Aziende dovranno orientarsi sempre più verso una moda sostenibile e pensare ad alternative più pulite

L’occhio dei consumatori sta diventando sempre più vigile e critico anche per quanto riguarda l’abbigliamento e non sono pochi gli appelli rivolti al settore affinché si rivolga a una moda sostenibile.

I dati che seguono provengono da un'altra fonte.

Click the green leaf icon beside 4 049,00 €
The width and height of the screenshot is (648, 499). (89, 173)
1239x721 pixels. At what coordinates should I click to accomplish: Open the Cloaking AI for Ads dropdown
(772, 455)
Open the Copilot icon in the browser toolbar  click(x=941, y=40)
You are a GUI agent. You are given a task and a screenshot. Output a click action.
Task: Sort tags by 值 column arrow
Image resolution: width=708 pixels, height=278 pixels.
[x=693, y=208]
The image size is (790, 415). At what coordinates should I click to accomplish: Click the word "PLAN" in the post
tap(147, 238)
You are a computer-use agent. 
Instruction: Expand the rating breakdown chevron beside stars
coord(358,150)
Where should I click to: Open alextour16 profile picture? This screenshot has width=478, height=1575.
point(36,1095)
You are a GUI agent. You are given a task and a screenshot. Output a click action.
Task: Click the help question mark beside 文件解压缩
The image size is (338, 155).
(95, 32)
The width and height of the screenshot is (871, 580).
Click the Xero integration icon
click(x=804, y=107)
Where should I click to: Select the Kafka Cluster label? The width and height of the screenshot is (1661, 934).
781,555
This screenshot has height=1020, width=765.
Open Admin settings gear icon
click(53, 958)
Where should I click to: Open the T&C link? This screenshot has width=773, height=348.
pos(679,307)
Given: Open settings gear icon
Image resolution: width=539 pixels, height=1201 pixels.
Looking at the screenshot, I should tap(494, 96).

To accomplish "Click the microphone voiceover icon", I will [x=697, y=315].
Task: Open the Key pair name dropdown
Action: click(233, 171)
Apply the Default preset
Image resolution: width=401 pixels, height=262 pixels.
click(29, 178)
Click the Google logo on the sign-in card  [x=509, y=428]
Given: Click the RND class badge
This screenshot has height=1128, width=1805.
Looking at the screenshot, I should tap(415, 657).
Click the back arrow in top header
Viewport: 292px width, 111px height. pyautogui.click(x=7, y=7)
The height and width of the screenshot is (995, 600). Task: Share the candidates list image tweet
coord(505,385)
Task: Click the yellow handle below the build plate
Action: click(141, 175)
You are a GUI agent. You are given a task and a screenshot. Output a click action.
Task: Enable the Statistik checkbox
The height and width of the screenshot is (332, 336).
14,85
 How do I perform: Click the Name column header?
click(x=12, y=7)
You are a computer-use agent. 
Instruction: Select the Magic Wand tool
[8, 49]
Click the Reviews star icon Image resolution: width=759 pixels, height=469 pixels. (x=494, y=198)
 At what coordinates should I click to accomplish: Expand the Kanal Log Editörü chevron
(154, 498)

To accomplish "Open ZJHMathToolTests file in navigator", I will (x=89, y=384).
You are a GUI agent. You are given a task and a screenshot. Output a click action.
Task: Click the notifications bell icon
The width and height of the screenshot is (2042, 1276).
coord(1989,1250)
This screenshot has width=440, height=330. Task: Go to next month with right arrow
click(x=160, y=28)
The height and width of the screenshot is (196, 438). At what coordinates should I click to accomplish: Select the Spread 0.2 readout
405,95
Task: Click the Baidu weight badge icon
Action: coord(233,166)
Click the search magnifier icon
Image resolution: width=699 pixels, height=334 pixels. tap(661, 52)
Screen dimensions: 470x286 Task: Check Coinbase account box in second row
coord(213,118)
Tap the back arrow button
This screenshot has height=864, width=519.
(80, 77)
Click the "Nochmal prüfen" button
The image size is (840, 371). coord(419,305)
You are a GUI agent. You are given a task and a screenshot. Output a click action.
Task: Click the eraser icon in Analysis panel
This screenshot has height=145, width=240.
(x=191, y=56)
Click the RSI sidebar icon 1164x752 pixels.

Secondo il sondaggio condotto da Ipsos MORI per conto di Changing Markets Foundation e Clean Clothes Campaign, la maggioranza degli italiani ritiene che i brand dell’abbigliamento, un settore che al 2020 avrà un valore di mercato pari a 42 miliardi di dollari, debbano farsi carico dell’impatto delle loro filiere. Per l’82% del campione, infatti, i marchi dovrebbero fornire informazioni su quanto fatto in materia di obblighi assunti e misure adottate per ridurre l’inquinamento; soltanto 2 intervistati su 10 ritiene che i consumatori siano adeguatamente informati sugli impatti che queste filiere hanno su ambiente e popolazione. Non solo: 2 italiani su 3 (64%) non sono disposti ad acquistare capi d’abbigliamento la cui produzione è associata all’inquinamento e addirittura per il 72% degli italiani i brand, grandi e piccoli che siano, dovrebbero garantire che la loro produzione e distribuzione avvenga in modo sostenibile, oltre a garantire condizioni di lavoro dignitose per i dipendenti.

 

Nel mirino dei consumatori sono finiti anche i brand dell’alta moda, le cui produzioni, come svelato da Clean Clothes Campaign, sono tutt’altro che sostenibili: da quanto emerso dal sondaggio, i marchi di lusso non sono considerati migliori dei marchi più economici. C’è poi la questione viscosa, una fibra vegetale che sta diventando un’alternativa diffusa a cotone e filati sintetici, ma la cui produzione è veramente insostenibile: le sostanze tossiche necessarie per produrla hanno effetti documentati nocivi sull’ambiente e la salute delle persone. Sono stati più di 300.000 i firmatari di una petizione lanciata da WeMove per chiedere un maggiore impegno nella produzione di viscosa pulita. 

Per Urska Trunk della Changing Markets Foundation, il sondaggio è l’indagine di mercato più approfondita mai realizzata sulla percezione da parte dei consumatori degli standard ambientali e lavorativi nell’industria dell’abbigliamento. “I risultati dell’indagine – ha commentato la Trunk –puntano tutti verso un netto cambiamento di mentalità da parte dei consumatori i quali chiedono una maggiore assunzione di responsabilità da parte dell’industria e più informazioni”. A questo punto la palla passa all’industria della moda: le aziende dovranno pensare ad alternative più pulite per soddisfare le aspettative di consumatori sempre più attenti ed esigenti. “Abbiamo bisogno della massima trasparenza – ha aggiunto al Trunk – e di uno spostamento verso un modello produttivo che non distrugga la vita delle persone e gli ecosistemi”.